Dentons‘ NextLaw Labs, a venture launched last year for financing new legal services technologies, has made its second major investment with legal tech start-up Apperio.
NextLaw Labs and Apperio will work together to streamline matter management, track legal spend in real time and standardise the legal tender process. Apperio’s tools enable clients to monitor the amount of partner/associate time spent on each transaction/case.
Initially known as Legal Tender, Apperio has a dashboard which allows companies to monitor firm’s performance. Clients can set alerts for when price thresholds are reached, and compare firms’ ability to stick to budgets against rivals.

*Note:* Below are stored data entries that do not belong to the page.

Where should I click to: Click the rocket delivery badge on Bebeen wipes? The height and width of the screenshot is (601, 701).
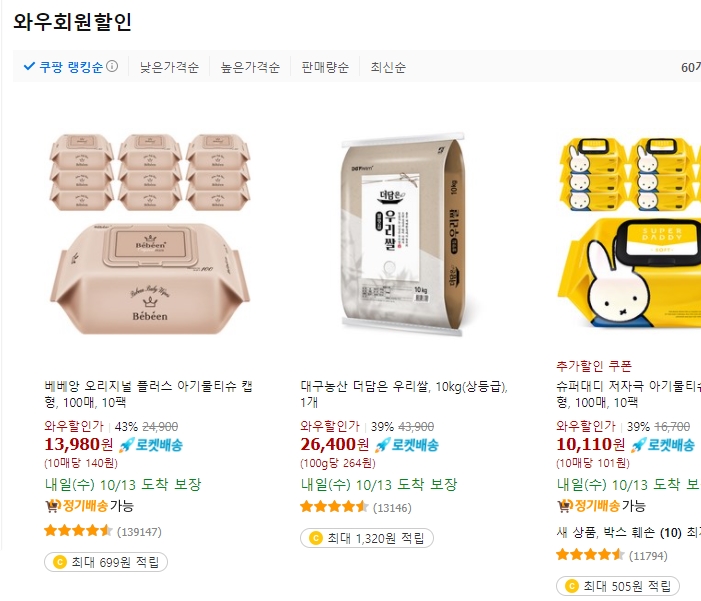pos(151,445)
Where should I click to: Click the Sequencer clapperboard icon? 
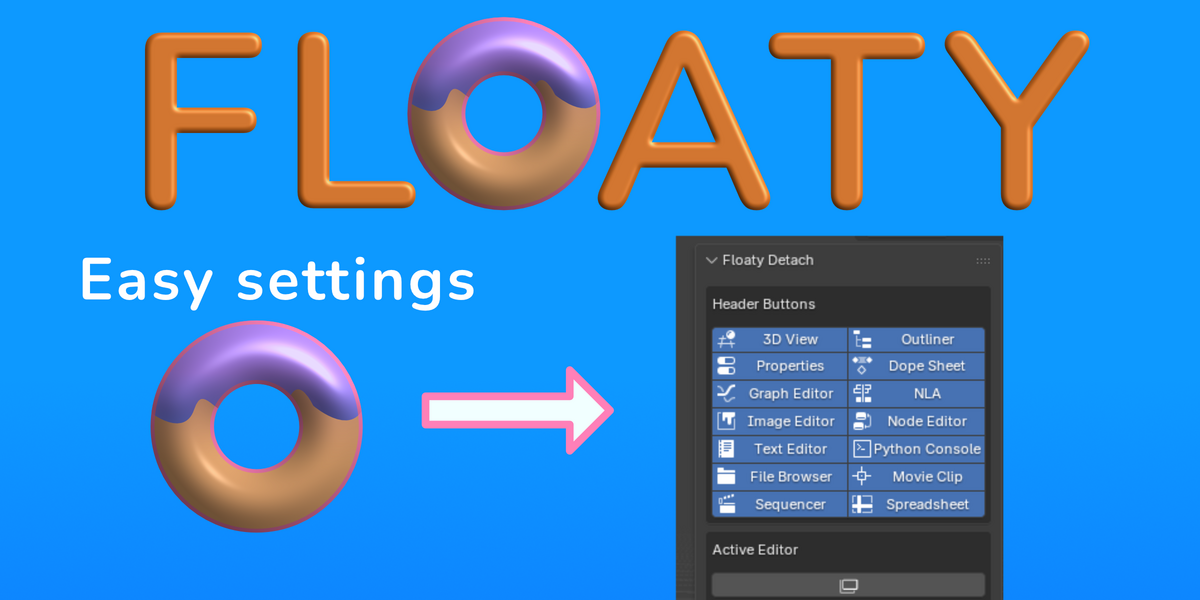(x=727, y=504)
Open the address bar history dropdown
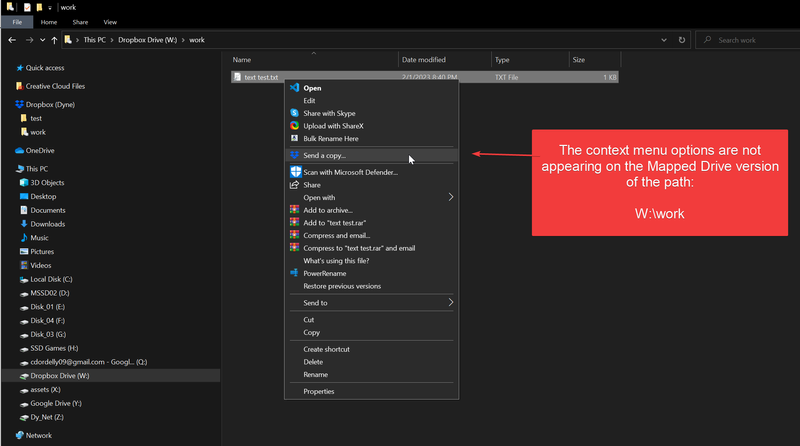This screenshot has width=800, height=446. pos(667,40)
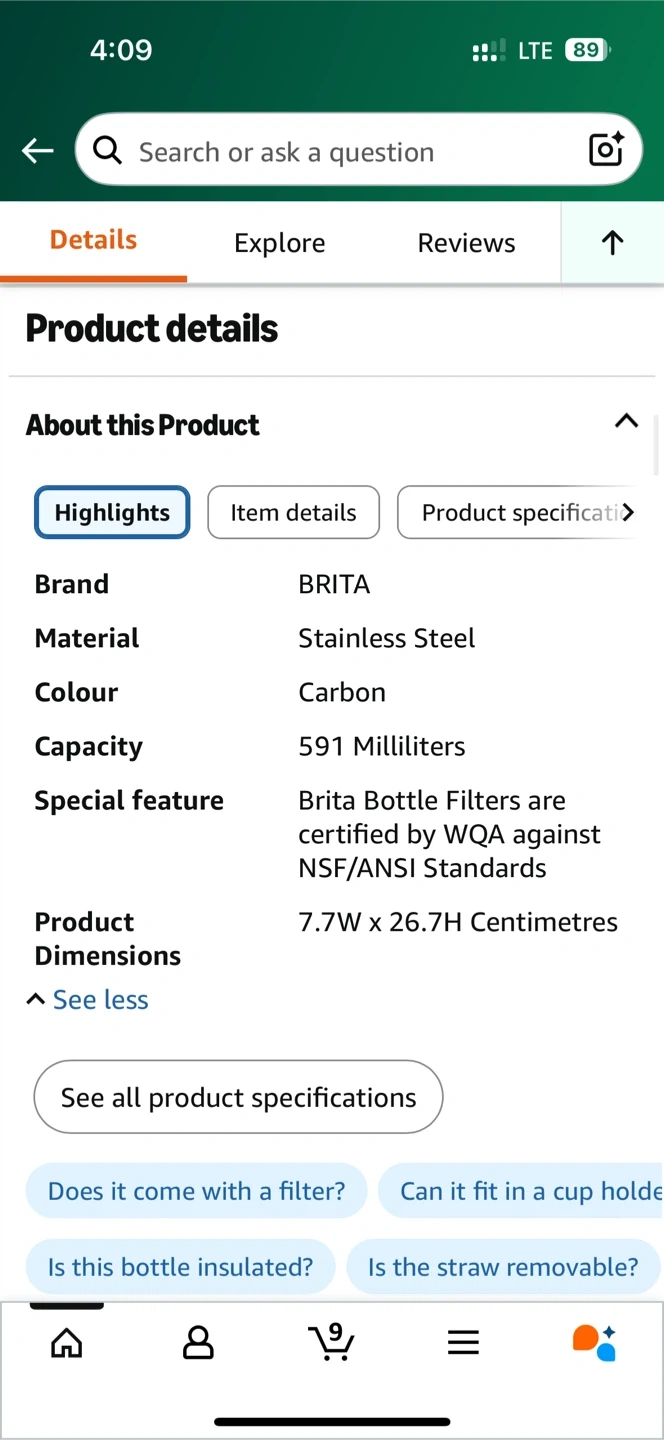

Notably, Taylor Wessing, Olswang and CMS Cameron McKenna are among a host of firms who already signed up to Apperio in April last year. Clients subscribe to Apperio by paying a quarterly fee, and are charged in accordance to the amount of legal work they want tracking, ranging from an overall legal spend of £350,000 up to £10m. Dentons would not provide details on how much the investment was worth.
NextLaw chief executive Dan Jansen said a prototype was already being tested with Dentons partners and business development professionals in London.
He added: ‘This is a client and law firm product we will be selling this to lots of law firms, it helps that Dentons is using this, but if I can only sell to one customer then I’ll have a crap ROI.’
In May 2015, Dentons announced the establishment of NextLaw, which was created to develop a suite of technologies to change how lawyers practise law and provide better solutions to clients. In August last year it invested in an IBM Watson app to answer lawyers’ questions.
In other technology news, Legal Business revealed earlier this week Mishcon de Reya has launched a new venture with e-discovery provider Unified and software developer kCura, agreeing a fixed-price three-year contract.